A small number do, including Colorado, Iowa, Kansas, Montana, Texas, Utah (by court order), Oklahoma (recognized but questioned), Rhode Island (still recognized as of 2026, though an abolition bill was floated in 2025), and the District of Columbia. New Hampshire recognizes it only for inheritance after death. The test is not just living together: you generally need to agree to be married, live together, and hold yourselves out publicly as married. These laws change, so confirm your state's current rule.

What is palimony and is it a guaranteed half of the property?

"Palimony" is an informal term for support or property claims between unmarried partners after a breakup. It is not a formal legal right and definitely not a guaranteed 50/50. It traces to Marvin v. Marvin (California, 1976), which allowed partners to enforce express or implied agreements. But in the same case, the partner's $104,000 award was later reversed and she recovered nothing. Some states do not allow these claims at all. Treat palimony as hard to win and very state-specific.

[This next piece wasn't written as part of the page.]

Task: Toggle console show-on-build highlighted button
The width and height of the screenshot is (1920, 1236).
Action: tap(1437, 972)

Can I kick my partner out of my house if they're not on the lease or deed?

Usually not by self-help, and it varies by state. Even if your partner is not on the title or lease, you generally cannot just change the locks or remove their belongings once they have been living there. Depending on your state and how long they have stayed, the law may treat them as a tenant or occupant, and you may have to go through a formal eviction or an ejectment action to remove them legally. Check your state's process before acting, because doing it wrong can expose you to liability.

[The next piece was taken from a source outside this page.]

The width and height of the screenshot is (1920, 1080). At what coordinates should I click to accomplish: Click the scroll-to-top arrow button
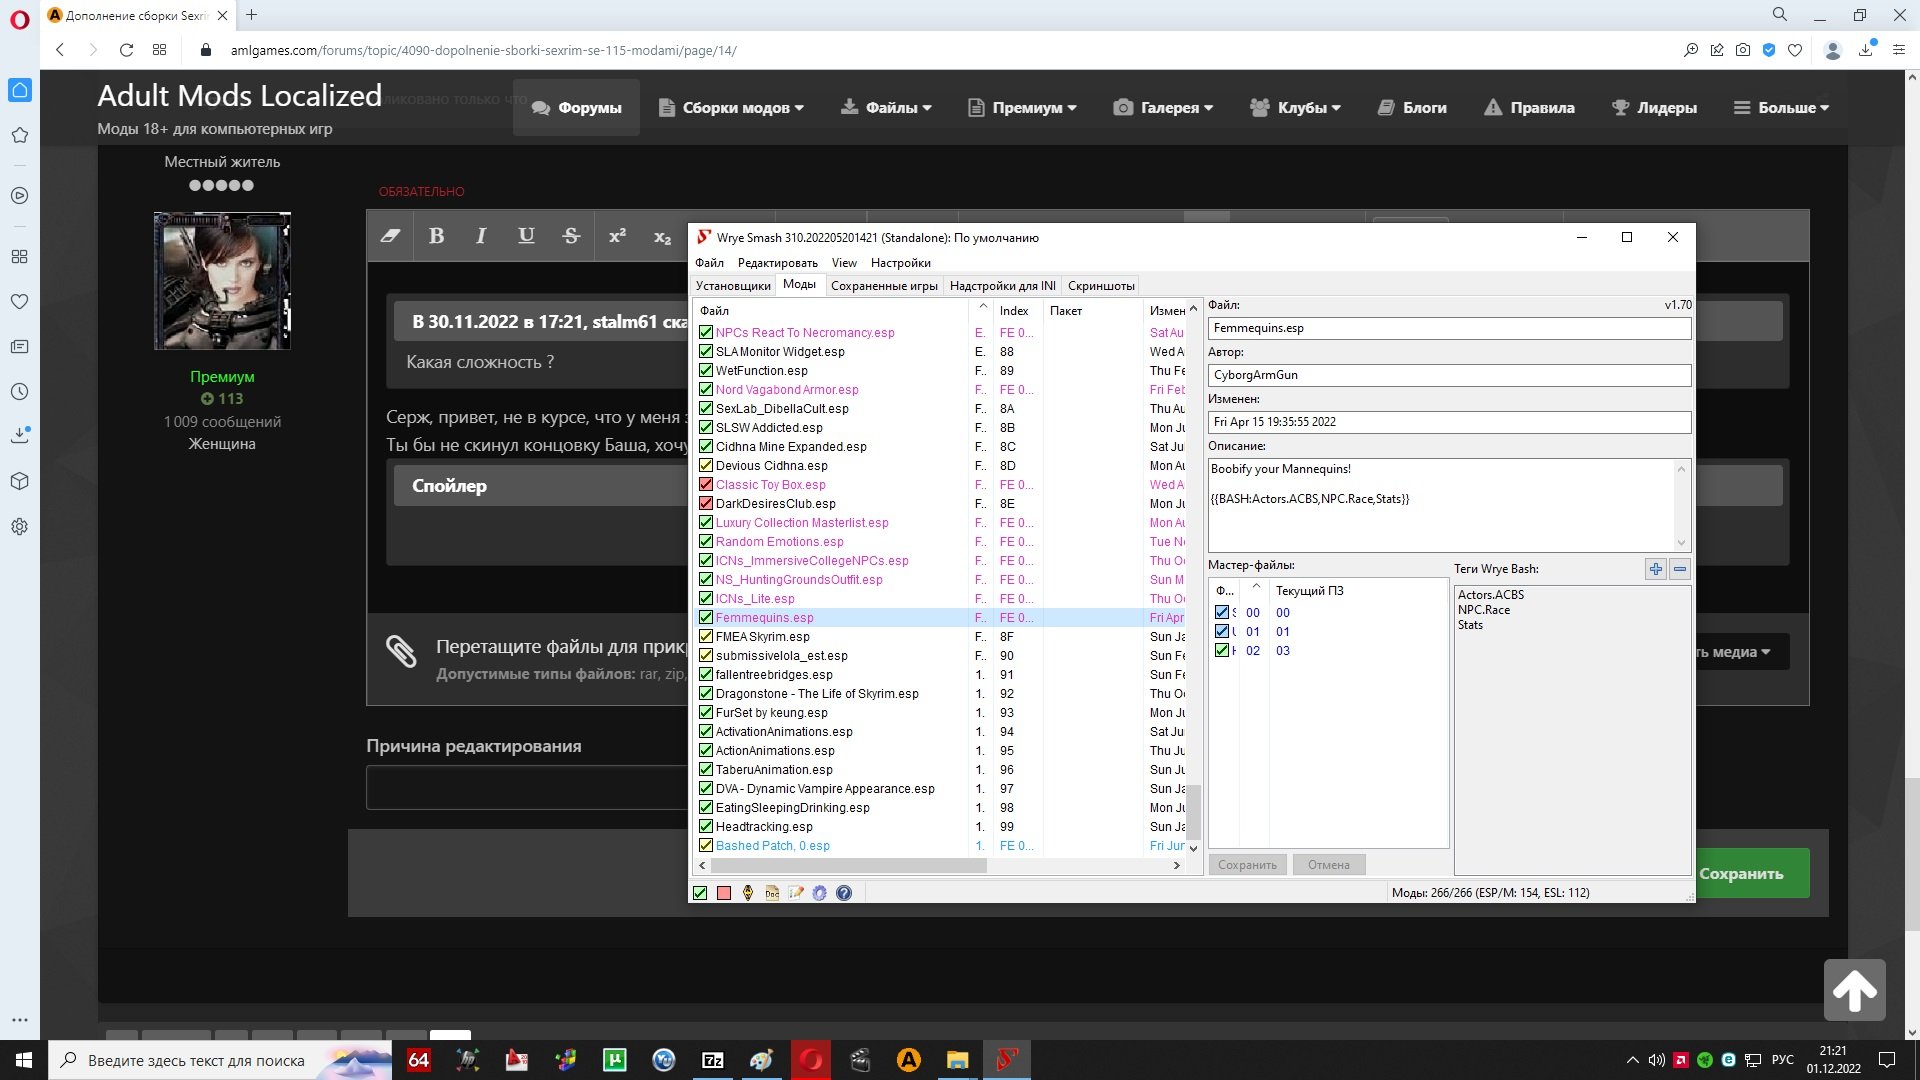coord(1854,990)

How is a house divided when an unmarried couple breaks up?

If only one of you is on the deed, that person keeps the house by default, subject to any equitable claim the other can prove. If you both own it and cannot agree, the legal route is a partition action, where a court orders the property sold and splits the proceeds. The split is not blind 50/50: the court runs an accounting that credits whoever paid more of the down payment, mortgage, taxes, or improvements. Title sets the starting point; the accounting adjusts the final cash-out.

Does adding my partner to the deed trigger gift tax?

It usually triggers a gift-tax filing, but rarely an actual tax bill. Adding your partner to the deed gives them a half-interest, which on a normal house exceeds the 2026 annual gift-tax exclusion of $19,000 per person, so you generally must file IRS Form 709 to report it. You typically will not owe tax, because the gift just counts against your large lifetime exemption (about $15 million per person in 2026). There is a hidden cost, though: a gift carries over your cost basis, which can mean more capital-gains tax for your partner later than if they had inherited the share. Get tax advice first.